Da due giorni si parla molto delle ultime dichiarazioni di Totò Riina riportate dagli organi di stampa. Quelle, per intenderci, che fanno riferimento a don Luigi Ciotti, che secondo il boss di Cosa Nostra meriterebbe di fare la fine padre Puglisi. A proposito di questa nuova sortita dello storico capomafia corleonese, sono diversi gli aspetti su cui vale la pena riflettere.

Anzitutto, ci si chiede come mai per anni si sia tentato di bloccare la comunicazione tra i boss detenuti nelle strutture di massima sicurezza e i loro sodali, mentre adesso giornali, portali, radio e tv riportano “urbi et orbi” i loro messaggi minacciosi come se nulla fosse. E’ una strada più utile per mettere in difficoltà Cosa Nostra? A dir la verità sembra più il frutto di una strategia destabilizzante, di cui si ignorano gli obiettivi.

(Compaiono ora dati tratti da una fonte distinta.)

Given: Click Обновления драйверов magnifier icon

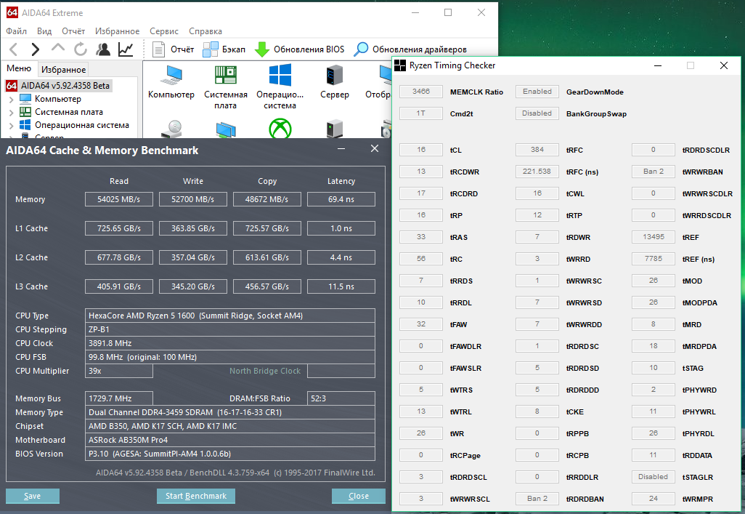Looking at the screenshot, I should tap(361, 49).
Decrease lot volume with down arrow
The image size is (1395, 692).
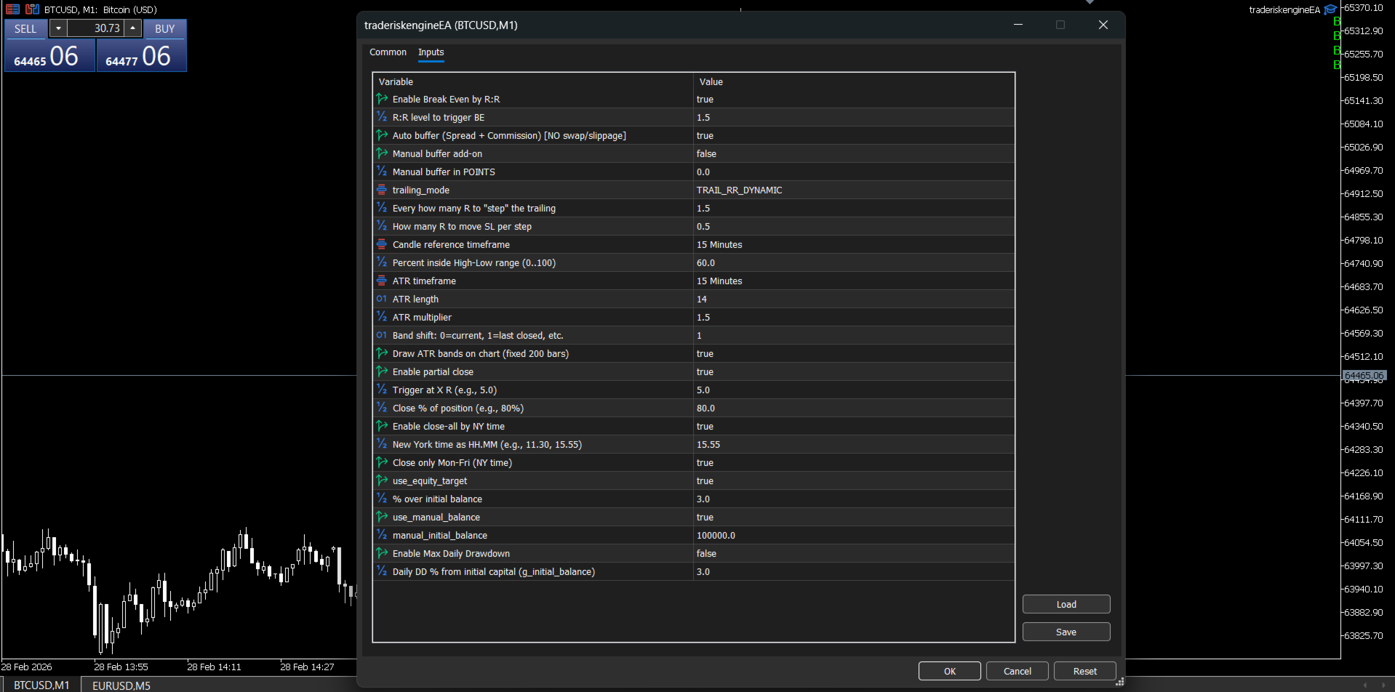pyautogui.click(x=58, y=28)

Questo naturalmente non toglie valore al lavoro che Libera e don Luigi Ciotti stanno portando avanti da vent’anni , rendendosi protagonisti di battaglie storiche per il nostro paese. E’ logico che la mafia veda come il fumo negli occhi l’attività di Libera, per il lavoro di diffusione di una consapevole cultura legalitaria tra la società civile e le nuove generazioni e per l’impegno per il riutilizzo sociale dei beni confiscati. Ma c’è anche un altro fattore da non sottovalutare. L’omelia del cardinale Pappalardo dopo l’omicidio di Carlo Alberto della Chiesa (di cui domani ricorre il trentaduesimo anniversario), così come l’impegno di padre Puglisi (evocato proprio dalle ultime intercettazioni di Riina) e di don Luigi Ciotti o gli interventi di Giovanni Paolo II e di Papa Francesco costituiscono solo alcune istantanee dissonanti rispetto a un rapporto spesso simbiotico tra la Chiesa e Cosa Nostra. Fatto di inchini di statue di santi e madonne portate in processione davanti alle case dei boss, a loro volta puntuali finanziatori delle feste patronali e immancabili frequentatori di cappelle e parrocchie anche in prossimità dei più efferati omicidi.

Un rapporto in cui, nel nome dell’anticomunismo, venivano tollerati assassinii e prepotenze di vario genere e che si è trascinato senza grandi incrinature fino all’inizio degli anni Novanta. Contribuendo a ritardare la diffusione capillare di una cultura antimafiosa in Sicilia. Ora le cose sono in parte cambiate, la Chiesa ha cominciato a tacere meno e a interferire di più (per usare le ultime dichiarazioni di don Ciotti) e gente come Riina sa bene quanto le parole di un sacerdote possano ancora influire sul sentimento popolare, specialmente in alcune aree del paese. Proprio per questo,  al di là della solidarietà della società civile o del popolo del web, sarebbe importante se in questi giorni, tra gli altari di tutte le chiese italiane, risuonassero inequivocabili parole di sostegno a don Ciotti.